Rick Rule: Absolutely. It doesn’t mean I’m going to be right in the near term. But listen, the TSX.v is (down) 75% in three years? I mean, the market is 75% less risky? Every set of circumstance that existed in 2010, every argument for the bull market, exists today. What’s different, is that the stocks are off by three quarters. What part of that shouldn’t people like? If people walk out of this hotel, go down the street to Union Square, that great retail shopping area, who wouldn’t like a 75% off sale if they like the goods? Anybody in their right mind?
FutureMoneyTrends.com: What sectors are you interested in as far as the resource stocks, or does it not matter? Do you care about copper, uranium, gold?
Rick Rule: Yes, yes, and yes. I am particularly attracted to companies that are being produced for a cost that exceeds their sales price. I am particularly interested in industries that are in liquidation. Uranium is in liquidation. Will it go up next year or the year after? I don’t know but I think it’s a three or four year double. As an old man, the idea of a probable four year double is pretty attractive to me. I’m more attracted to platinum and palladium, because they’re precious metals, but they’re precious metals with a difference. The supply demand scenario is more in their favour. I live in California, which means I love water. I love water, but investors couldn’t care less about water because the thesis might take a year to play out, or two years. Most punters, most of my competitors, have apoplexy holding stock over a long weekend. I can afford the duration associated with water.
FutureMoneyTrends.com: Do you think we’ll start to see some mines shut down especially in the precious metal sector?
Rick Rule: Absolutely.
FutureMoneyTrends.com: Imminently?
Rick Rule: Absolutely imminently. I mean, these aren’t my number but Scotiabank says that on a total cost of production basis, which includes exploration costs and acquisition costs, that the all in cost to produce and ounce of gold industry wide, worldwide, is $1,760 an ounce or something like that. So you make this stuff for $1,760, you sell it for $1,260. You lose $500 and being a miner you try to make it up on volume. This is profoundly tough math.
FutureMoneyTrends.com: It’s frustrating because they are wasting their asset. The mine is going to deplete itself so why sell it for a dollar profit or at a loss?

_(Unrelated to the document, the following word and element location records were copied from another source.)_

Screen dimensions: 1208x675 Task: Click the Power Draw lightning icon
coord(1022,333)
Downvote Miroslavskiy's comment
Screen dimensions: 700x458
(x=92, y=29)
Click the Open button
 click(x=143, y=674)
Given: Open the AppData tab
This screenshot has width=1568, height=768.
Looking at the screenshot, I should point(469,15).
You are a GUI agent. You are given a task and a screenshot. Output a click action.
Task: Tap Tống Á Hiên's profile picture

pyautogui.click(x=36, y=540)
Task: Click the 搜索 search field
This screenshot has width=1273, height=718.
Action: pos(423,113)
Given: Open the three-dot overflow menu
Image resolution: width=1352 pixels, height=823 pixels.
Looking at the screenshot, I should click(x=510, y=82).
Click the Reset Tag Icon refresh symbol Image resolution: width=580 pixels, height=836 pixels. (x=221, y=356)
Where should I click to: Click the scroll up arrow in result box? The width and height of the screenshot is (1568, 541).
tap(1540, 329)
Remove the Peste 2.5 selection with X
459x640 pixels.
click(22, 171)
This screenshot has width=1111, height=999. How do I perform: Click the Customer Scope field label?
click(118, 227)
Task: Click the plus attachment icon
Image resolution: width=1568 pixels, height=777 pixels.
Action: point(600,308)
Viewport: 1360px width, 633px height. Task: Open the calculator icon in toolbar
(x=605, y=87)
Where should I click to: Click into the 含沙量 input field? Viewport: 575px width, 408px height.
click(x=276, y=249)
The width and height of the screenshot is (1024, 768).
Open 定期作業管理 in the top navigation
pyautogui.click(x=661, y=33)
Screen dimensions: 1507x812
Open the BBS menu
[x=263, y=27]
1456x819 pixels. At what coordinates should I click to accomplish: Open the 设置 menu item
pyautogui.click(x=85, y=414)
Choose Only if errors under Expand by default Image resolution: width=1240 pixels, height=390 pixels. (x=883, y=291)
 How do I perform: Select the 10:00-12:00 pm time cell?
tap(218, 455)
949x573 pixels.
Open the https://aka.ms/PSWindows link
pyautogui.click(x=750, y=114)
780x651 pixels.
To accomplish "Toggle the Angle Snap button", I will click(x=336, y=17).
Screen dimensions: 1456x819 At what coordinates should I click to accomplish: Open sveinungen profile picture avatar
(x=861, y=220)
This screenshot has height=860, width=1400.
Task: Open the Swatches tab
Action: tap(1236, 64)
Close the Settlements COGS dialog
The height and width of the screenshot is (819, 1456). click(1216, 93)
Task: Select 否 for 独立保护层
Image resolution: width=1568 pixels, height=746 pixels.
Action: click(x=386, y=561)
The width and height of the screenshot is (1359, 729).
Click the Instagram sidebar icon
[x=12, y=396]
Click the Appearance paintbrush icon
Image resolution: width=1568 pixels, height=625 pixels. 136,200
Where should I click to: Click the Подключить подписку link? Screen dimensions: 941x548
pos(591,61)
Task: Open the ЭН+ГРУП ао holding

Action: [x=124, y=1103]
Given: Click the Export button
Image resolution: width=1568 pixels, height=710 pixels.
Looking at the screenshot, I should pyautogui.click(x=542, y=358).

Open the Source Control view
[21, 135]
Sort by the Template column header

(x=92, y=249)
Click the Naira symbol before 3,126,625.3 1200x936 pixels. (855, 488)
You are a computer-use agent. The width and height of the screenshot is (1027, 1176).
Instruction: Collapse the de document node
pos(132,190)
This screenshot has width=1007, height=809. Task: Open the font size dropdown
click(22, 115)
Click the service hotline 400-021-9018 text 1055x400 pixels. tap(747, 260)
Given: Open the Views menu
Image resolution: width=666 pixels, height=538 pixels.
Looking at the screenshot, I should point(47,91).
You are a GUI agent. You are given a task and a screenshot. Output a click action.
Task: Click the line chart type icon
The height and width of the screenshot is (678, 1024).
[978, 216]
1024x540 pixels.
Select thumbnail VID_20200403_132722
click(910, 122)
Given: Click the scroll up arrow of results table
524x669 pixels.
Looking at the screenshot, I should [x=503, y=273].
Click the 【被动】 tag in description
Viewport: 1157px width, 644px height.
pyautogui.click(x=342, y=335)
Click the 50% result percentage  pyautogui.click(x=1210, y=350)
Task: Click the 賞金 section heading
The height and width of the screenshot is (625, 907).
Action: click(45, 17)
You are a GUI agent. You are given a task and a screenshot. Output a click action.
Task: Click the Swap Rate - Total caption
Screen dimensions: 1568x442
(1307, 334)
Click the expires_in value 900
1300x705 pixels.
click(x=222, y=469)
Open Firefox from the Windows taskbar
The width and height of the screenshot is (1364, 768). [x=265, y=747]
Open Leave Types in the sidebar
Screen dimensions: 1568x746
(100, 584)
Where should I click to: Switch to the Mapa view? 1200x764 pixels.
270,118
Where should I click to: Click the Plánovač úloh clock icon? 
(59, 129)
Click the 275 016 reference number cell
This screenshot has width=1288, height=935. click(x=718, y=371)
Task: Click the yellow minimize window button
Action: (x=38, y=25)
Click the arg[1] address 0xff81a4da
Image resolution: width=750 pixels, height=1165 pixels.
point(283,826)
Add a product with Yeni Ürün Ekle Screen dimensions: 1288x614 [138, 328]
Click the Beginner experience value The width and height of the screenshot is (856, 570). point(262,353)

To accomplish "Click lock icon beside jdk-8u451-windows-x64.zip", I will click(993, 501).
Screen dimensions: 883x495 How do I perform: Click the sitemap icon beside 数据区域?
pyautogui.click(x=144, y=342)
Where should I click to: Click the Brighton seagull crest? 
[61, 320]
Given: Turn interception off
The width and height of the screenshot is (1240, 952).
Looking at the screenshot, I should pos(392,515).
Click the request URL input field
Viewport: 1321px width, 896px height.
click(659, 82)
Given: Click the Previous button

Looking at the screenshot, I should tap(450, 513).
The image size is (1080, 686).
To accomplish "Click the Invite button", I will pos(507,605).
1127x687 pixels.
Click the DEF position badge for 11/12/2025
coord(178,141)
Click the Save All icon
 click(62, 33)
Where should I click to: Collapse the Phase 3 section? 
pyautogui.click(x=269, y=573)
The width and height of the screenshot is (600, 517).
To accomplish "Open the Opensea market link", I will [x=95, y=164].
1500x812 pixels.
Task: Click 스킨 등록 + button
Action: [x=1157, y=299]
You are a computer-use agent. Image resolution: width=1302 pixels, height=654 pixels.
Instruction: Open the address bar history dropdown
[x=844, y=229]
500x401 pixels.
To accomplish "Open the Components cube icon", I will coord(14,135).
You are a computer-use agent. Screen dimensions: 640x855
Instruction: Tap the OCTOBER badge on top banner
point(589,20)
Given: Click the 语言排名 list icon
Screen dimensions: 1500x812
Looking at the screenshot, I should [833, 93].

Rick Rule: Well, you know most mining company managements don’t believe in their product. Most people who are in the gold mining business are in the gold mining business because their cost of capital is low. If gold miners believed in gold mining, they would hold their working capital in gold. They mouth the sort of precious metal story about how gold is better than dollars, but they keep their working capital in dollars. Don’t confuse the interests of management as being in every way aligned with your interests. They aren’t. More companies should be having mergers and amalgamations if they were caring about their shareholders. But they don’t, they care about their salaries. They’re just like you and I, they’re greedy, self-serving people, which is great, they’re easy to understand. Company A, company B, company C, and company D should merge from a shareholders point of view, but that means that the management team of three of the four goes to management heaven and stops getting salaries. Managers think in terms of what is to them, real yield which is yield to managers. If you understand that you’ll understand their behaviour.
FutureMoneyTrends.com: Rick, thank you so much for joining us.
Rick Rule: Always a pleasure, thanks for the opportunity.